Pupil Premium Grant – Targeted Interventions

There are a number of targeted individual interventions that the school may use to raise the attainment of disadvantaged pupils, which may include:

  • Mentoring and feedback initiatives; Mentoring is being used in the school for disadvantaged pupils aiming to build confidence, or to develop resilience and character. Although it doesn’t directly focus on teaching or tutoring specific skills, evidence shows that it does improve educational outcomes.
  • 1:1 teaching and small group tuition; the school provides additional tuition from a trained teacher which is linked with normal teaching. The teachers monitor progress to ensure the tutoring is beneficial and to determine whether one to one tuition or small group tuition leads to greater improvement.
  • Targeted homework and reading programmes; the impact of homework on learning is consistently positive and the school has invested in systems and teaching programmes that ensure homework can be set and targeted feedback provided to pupils.

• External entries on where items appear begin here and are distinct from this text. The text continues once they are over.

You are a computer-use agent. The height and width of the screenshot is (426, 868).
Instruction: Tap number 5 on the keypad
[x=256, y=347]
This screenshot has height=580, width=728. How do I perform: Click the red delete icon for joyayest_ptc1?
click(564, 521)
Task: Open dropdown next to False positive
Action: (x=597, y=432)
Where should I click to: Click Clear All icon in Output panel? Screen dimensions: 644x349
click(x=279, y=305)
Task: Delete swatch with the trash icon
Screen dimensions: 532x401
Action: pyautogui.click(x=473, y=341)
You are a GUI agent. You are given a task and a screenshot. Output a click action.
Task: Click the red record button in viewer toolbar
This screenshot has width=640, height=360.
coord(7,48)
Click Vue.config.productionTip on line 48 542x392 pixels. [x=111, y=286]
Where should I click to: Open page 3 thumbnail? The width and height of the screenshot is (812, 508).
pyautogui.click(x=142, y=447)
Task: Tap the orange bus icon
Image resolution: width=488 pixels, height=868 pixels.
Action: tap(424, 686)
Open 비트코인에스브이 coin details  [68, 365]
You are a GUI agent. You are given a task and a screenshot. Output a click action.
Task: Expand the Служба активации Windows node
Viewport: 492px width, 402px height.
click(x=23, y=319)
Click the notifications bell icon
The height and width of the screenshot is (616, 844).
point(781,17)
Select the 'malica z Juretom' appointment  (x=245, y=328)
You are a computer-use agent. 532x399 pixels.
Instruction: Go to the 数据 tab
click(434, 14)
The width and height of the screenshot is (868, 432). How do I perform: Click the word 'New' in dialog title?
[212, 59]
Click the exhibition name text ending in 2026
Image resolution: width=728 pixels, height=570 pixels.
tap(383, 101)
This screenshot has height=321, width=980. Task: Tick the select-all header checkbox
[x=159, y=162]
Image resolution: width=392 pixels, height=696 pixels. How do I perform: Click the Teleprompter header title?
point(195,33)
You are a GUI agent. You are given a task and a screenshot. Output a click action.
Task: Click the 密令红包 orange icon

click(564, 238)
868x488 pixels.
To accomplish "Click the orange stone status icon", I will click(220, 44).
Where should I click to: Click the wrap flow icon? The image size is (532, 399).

The system also allows parents to monitor and actively support their child in homework activities.
  • Subsidised purchase of educational materials; the school will part subsidise additional materials and resources that support the educational development of pupils.

Pupil Premium reporting

The school reports to Governors on the impact on educational achievement (reading, writing and GCSE performance) of disadvantaged pupils as well as improvements in attendance, behaviour and personal development. The impact in educational achievement arising from expenditure of previous financial years’ Pupil Premium has been demonstrable with improvements in attendance, behaviour, reading, writing and GCSE performance. When compared to the National picture, students eligible for Pupil Premium do significantly better at The Cotswold School.